5.3. Alert‑Driven Cost Controls
| Alert | Threshold | Automated Action |
|---|---|---|
| CPU > 80 % for 5 min | 80 % | Scale up HPA by 2 replicas |
| DB storage > 80 % | 80 % | Trigger execution:delete --older-than=7d |
| S3 bucket size > 5 GB | 5 GB | Apply lifecycle rule to Glacier |
6. Checklist – “Is My n8n Stack Cost‑Optimized?”
- ☐ Worker limits –
MAX_CONCURRENT_EXECUTIONS≤ vCPU count. - ☐ Process mode –
EXECUTIONS_PROCESS=main(unless heavy parallelism is required). - ☐ Execution retention –
EXECUTIONS_DELETE_AFTER_DAYS≤ 30 days. - ☐ Database choice – Aurora Serverless v2 with
maxCapacitytuned to traffic. - ☐ S3 lifecycle – Move > 30 day objects to Glacier.
- ☐ Log level –
LOG_LEVEL=warnin production. - ☐ Autoscaling – HPA configured, CPU target 65 %.

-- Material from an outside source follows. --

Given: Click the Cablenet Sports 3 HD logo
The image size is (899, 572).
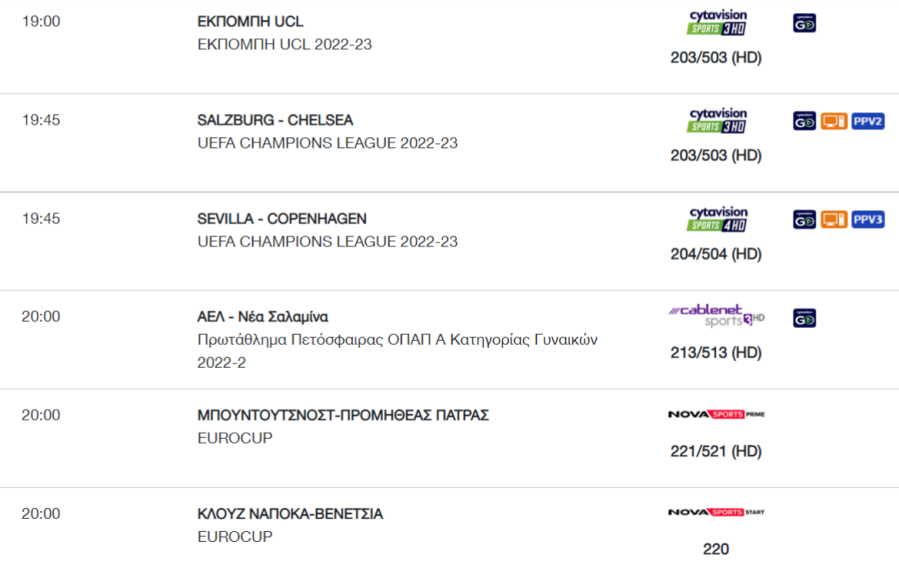Looking at the screenshot, I should click(x=717, y=316).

- ☐ Health checks – Docker
healthcheckdefined; containers restart only on failure. - ☐ Cost alerts – CloudWatch alarms for CPU, DB storage, S3 size.
7. Real‑World Production Tips (EEFA)
- Cold‑Start Mitigation – Keep Aurora Serverless at a minimum of 0.5 ACU to avoid > 5 s cold starts after idle periods.
- Zero‑Downtime Deploys – Use a blue‑green Docker strategy: launch a new container with updated config, route traffic via an Nginx upstream, then gracefully shut down the old container after confirming no active executions (
docker exec n8n n8n execution:list --status=running). - Secrets Management – Store
EXECUTIONS_PROCESSand DB credentials in AWS Secrets Manager and reference them at container start:{{ secret:MY_N8N_DB_PASSWORD }}. This removes hard‑coded secrets and reduces IAM policy scope (lower compliance cost). - Network Egress Savings – If most webhooks are internal, place n8n in a private subnet and use VPC endpoints for S3. This eliminates NAT‑gateway egress charges.
Conclusion
By capping worker concurrency, pruning execution history, moving to a pay‑per‑use database, and tightening autoscaling, logging, and storage policies, you can shave 15‑40 % off your n8n infrastructure spend without compromising reliability. Follow the checklist, monitor the alerts, and iterate each month to keep costs predictable and under control.